[Given records]

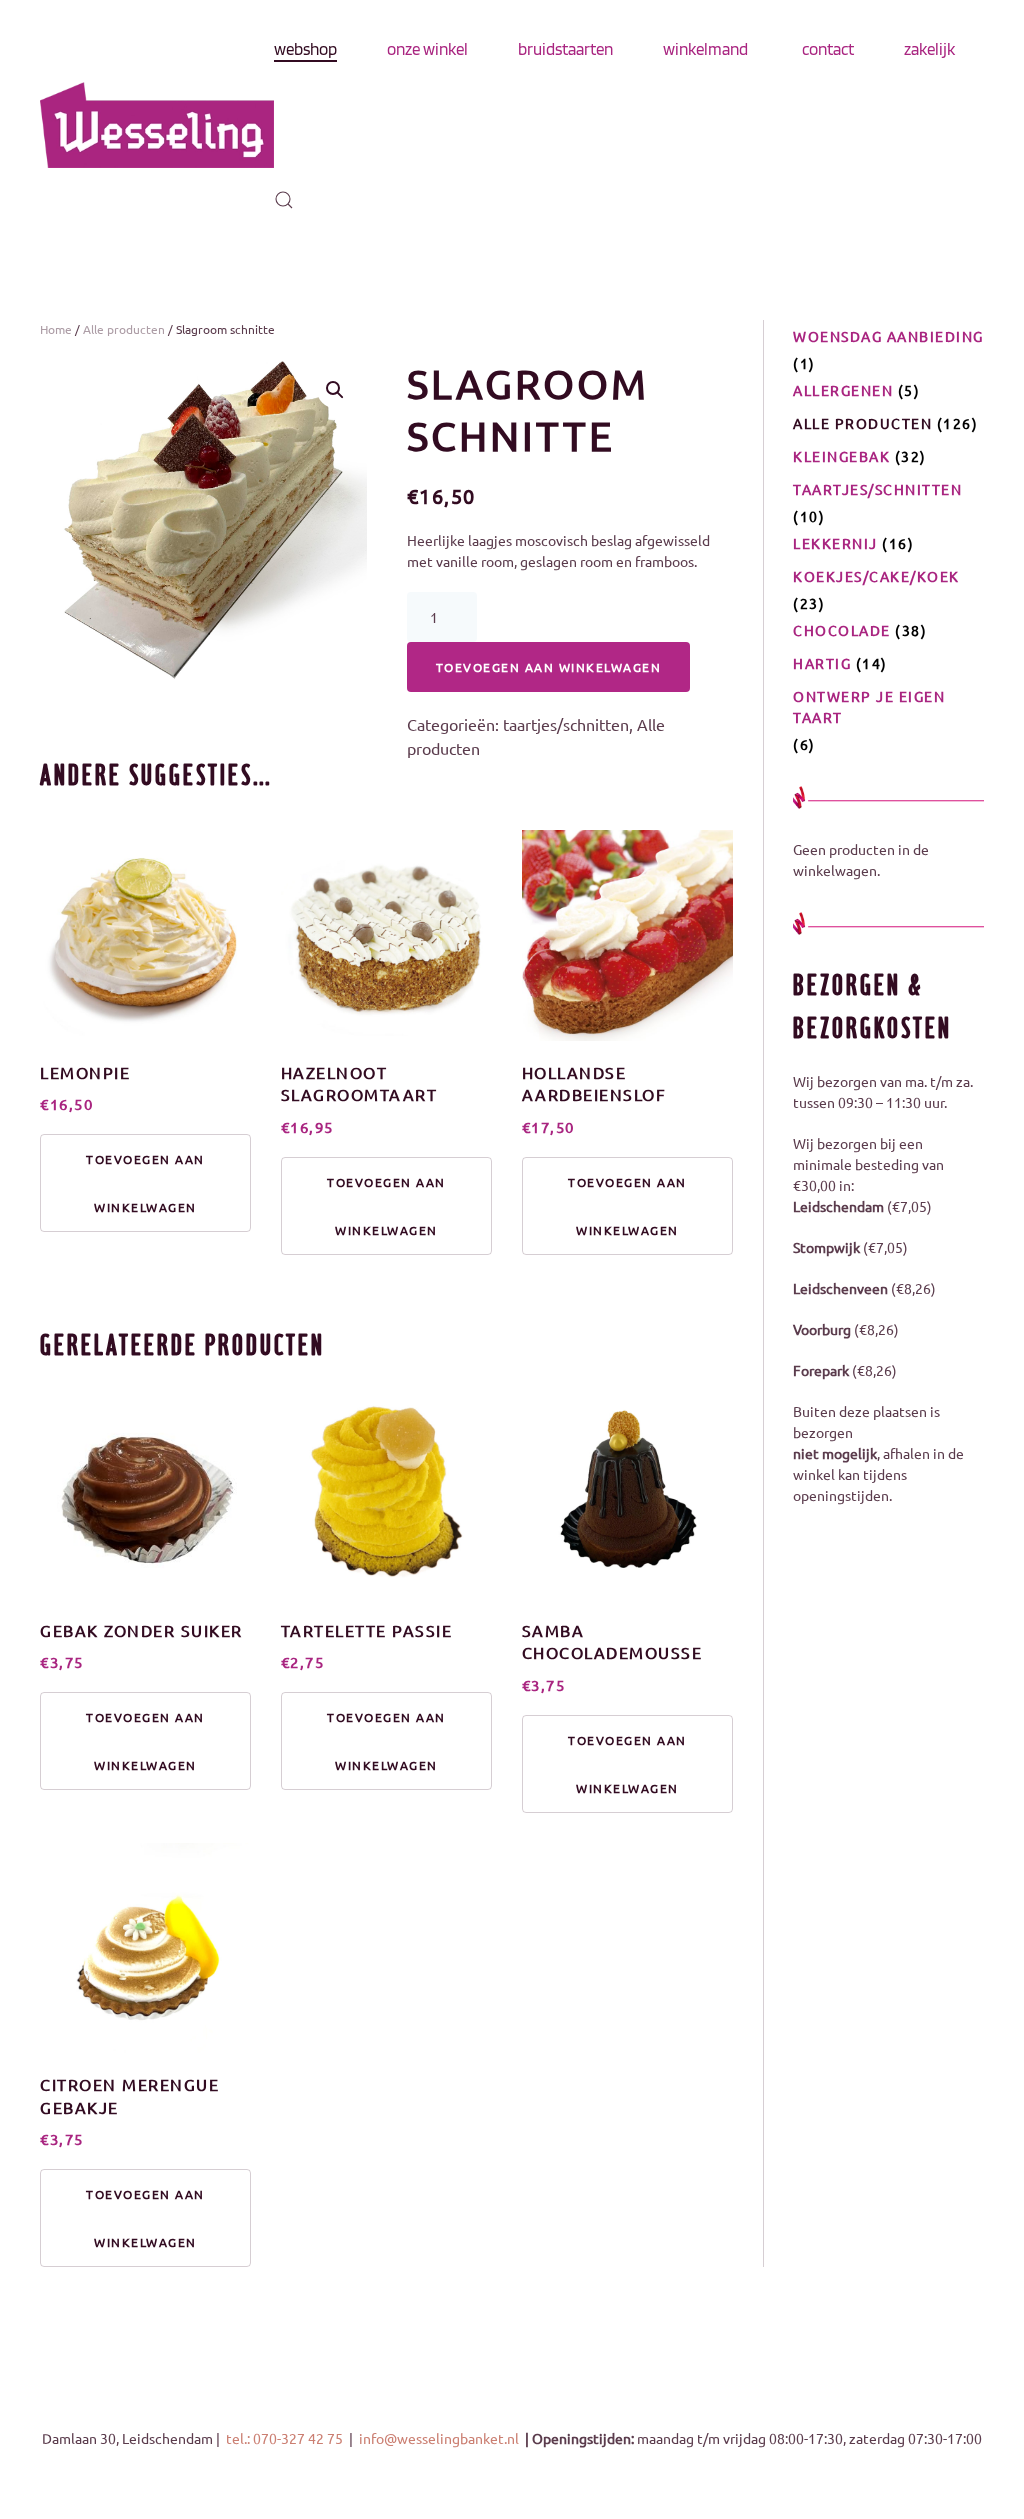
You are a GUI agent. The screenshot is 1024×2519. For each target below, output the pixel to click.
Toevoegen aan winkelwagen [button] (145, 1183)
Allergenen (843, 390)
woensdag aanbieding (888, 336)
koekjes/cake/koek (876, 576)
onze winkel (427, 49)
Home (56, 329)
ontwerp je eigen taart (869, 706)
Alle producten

[Stated task]
Put every line of the listing above into a numbered list, skipping any blank lines and leaving out the picture.

[Exercise answer]
1. You are a GUI agent. The screenshot is 1024×2519. For each target below, output the pixel to click.
2. Toevoegen aan winkelwagen [button] (145, 1183)
3. Allergenen (843, 390)
4. woensdag aanbieding (888, 336)
5. koekjes/cake/koek (876, 576)
6. onze winkel (427, 49)
7. Home (56, 329)
8. ontwerp je eigen taart (869, 706)
9. Alle producten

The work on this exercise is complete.